--- Extract provided ---
========

Wednesday, December 17, 2014

Bonus 16 - Epic of Gilgamesh

Tablet XI of the Babylonian version of the Epic of Gilgamesh
which contains the flood account from the Library of Ashurbanipal. 650 BC.
© Photo by David E. Graves.
By permission of the Trustees of the British Museum

The Epic of Gilgamesh is a masterpiece of the literary poetry of ancient Mesopotamia composed on twelve clay tablets in the ancient Akkadian language. It highlights the earlier exploits of King Gilgamesh, ruler of the Mesopotamian city of Uruk in around 1600 BC. Gilgamesh is described in the story as a great warrior/builder who is part god and part man. While he is not mentioned in the Bible, some scholars suggest that he is to be identified with biblical Nimrod (Gen 10:8–12).

========

--- Dataset extract ---

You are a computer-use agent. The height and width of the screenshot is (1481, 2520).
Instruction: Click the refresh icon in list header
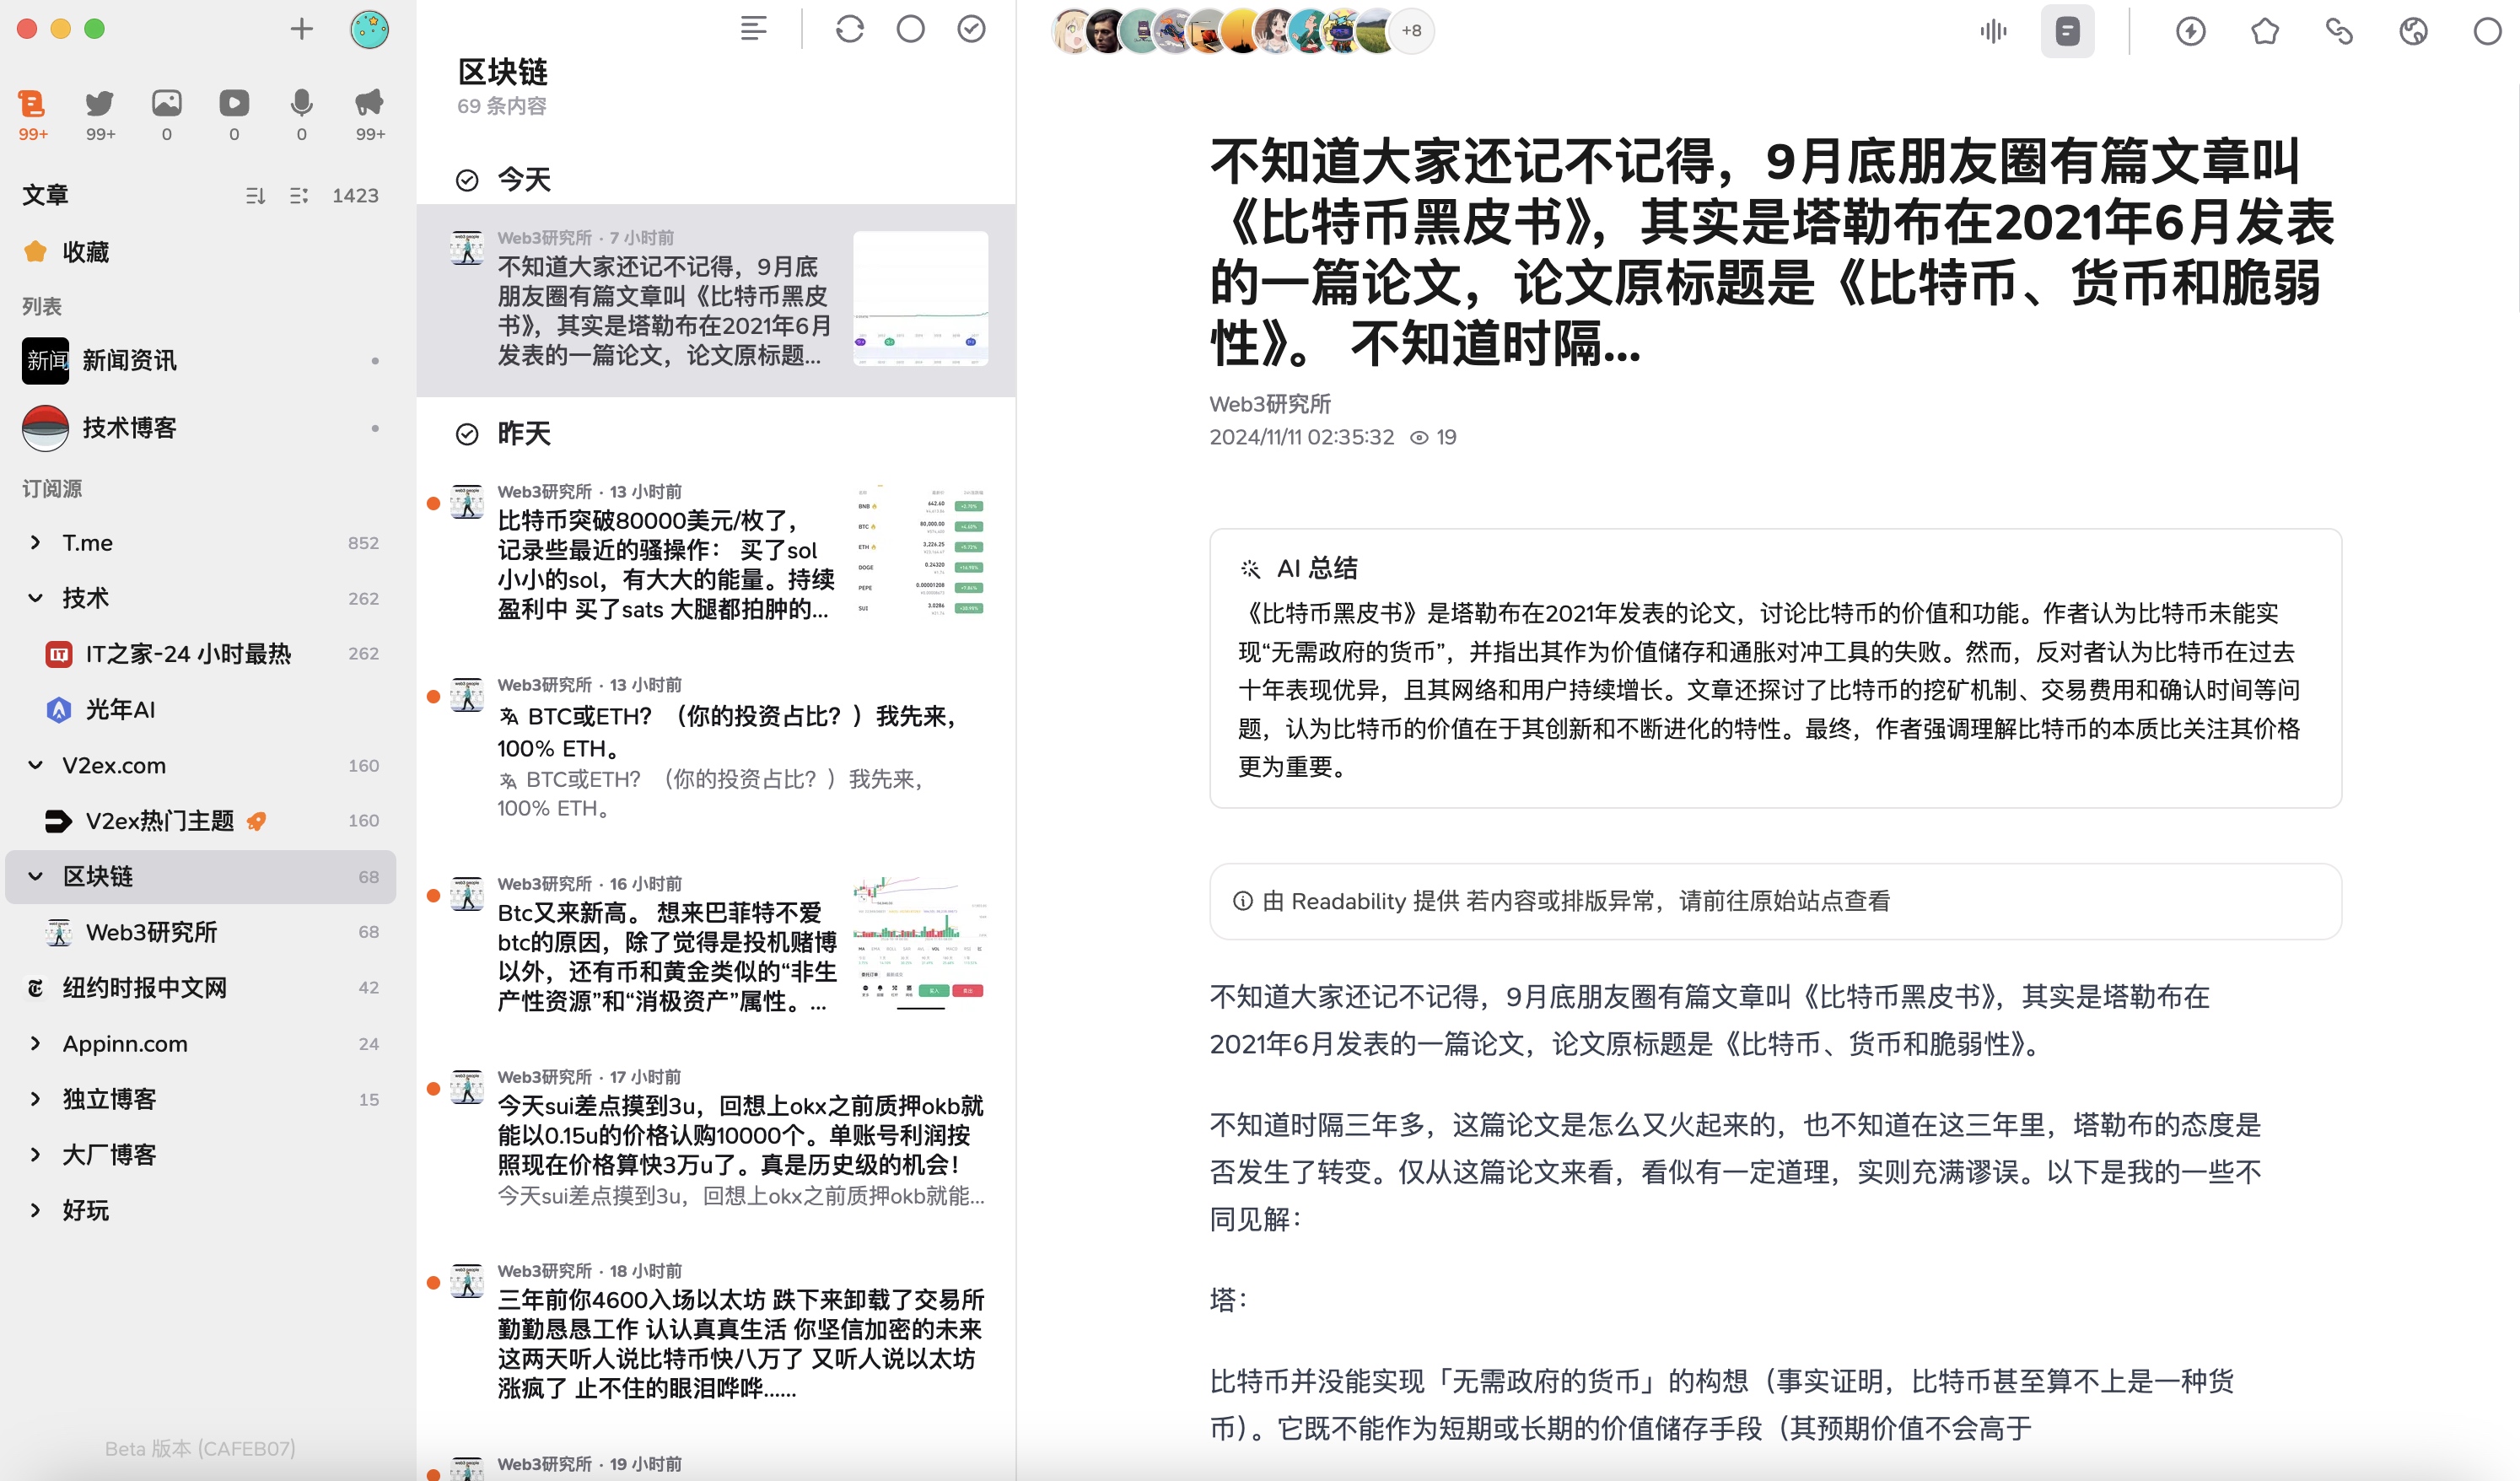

========

--- Exercises ---
1. Rewrite a passage of the Gilgamesh post with "Babylonian" changed to "Assyrian". Begin at the words "Wednesday, December 17, 2014" and stop after "David E. Graves.".
2. According to the Gilgamesh post, why might Gilgamesh matter to Bible readers even though the Bible never mentions him?
Work from the Gilgamesh post alone.

--- Solutions for each task ---
1.
Wednesday, December 17, 2014

Bonus 16 - Epic of Gilgamesh

Tablet XI of the Assyrian version of the Epic of Gilgamesh
which contains the flood account from the Library of Ashurbanipal. 650 BC.
© Photo by David E. Graves.

2. Some scholars suggest he is to be identified with the biblical Nimrod (Gen 10:8–12).